And in my condition, will Hibernate search be faster than search by HQL?
It depends on many things, like the analyzers you use, the size of your data set, the RDMS you use, hardware, contention, … I can’t possibly answer to that kind of question, you just have to try to find out. I can just say that Lucene is quite fast in general, so performance issues are likely to be configuration issues.
That being said, your use case is not exactly the standard full-text use case: you’re looking for random sequence of characters, not for actual words. Full-text search (Hibernate Search + Lucene) will work, but that’s not what it’s best at.
So. In you case, to make things faster you probably do need ngrams. I hope your dataset isn’t too extensive, or you have a lot of disk space for your indexes, because ngrams take a lot of space. That’s the trade-off: it may be faster, but will require a lot of disk space.
I’ve never used non-edge ngrams myself, but I could advise the following.
When querying, you should not apply the same n-gram tokenizer. If you do, then when searching for “ab” for example, Lucene would try to find any document that contain “a”, OR “b”, OR “ab”. Which is three queries instead of just the one you would want, i.e. just the documents that contain “ab”.
Thus, when querying, you’ll probably want to apply an analyzer that has the same filters, but no tokenizer at all (i.e. that uses the KeywordTokenizerFactory
, which does not tokenize at all). This way, you’ll get the correct behavior: the search term will have to match against one ngram.
So:
- Define an additional analyzer named “customAnalyzer_query”, which is the same as “customAnalyzer”, but with a
KeywordTokenizerFactory
instead of NGramTokenizerFactory
. Do not remove the current analyzer definition (“customAnalyzer”) and leave it on the remarks
field. The new analyzer is an addition, not a replacement.

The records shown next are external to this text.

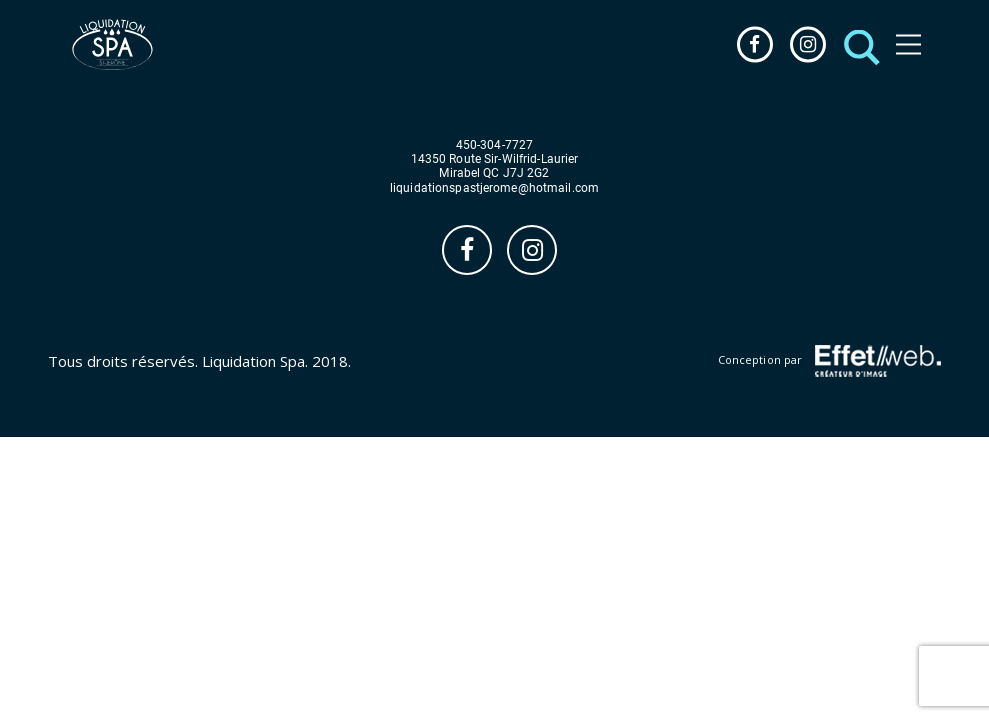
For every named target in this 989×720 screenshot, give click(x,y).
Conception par (829, 361)
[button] (856, 44)
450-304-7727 (494, 145)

- When you create the query builder, make sure to override the analyzer:
QueryBuilder qb = fullTextEntityManager.getSearchFactory().buildQueryBuilder().forEntity(Driver.class)
.overridesForField( "remarks", "customAnalyzer_query" )
.get();
- Build your query like this (do not ignore the analyzer):
Query query = qb.keyword().onField("remarks").matching(searchText).createQuery();
The reason you should not ignore the analyzer is that if some filters are not applied, for example the StandardFilter, then your search terms may unexpectedly not match the ngrams. For example a document containing “SOMEWORD” will contain the ngram “someword” (lowercased), thus a query with the search term “SOMEWORD” ignoring the analyzer will not match, since the search term is not lowercased.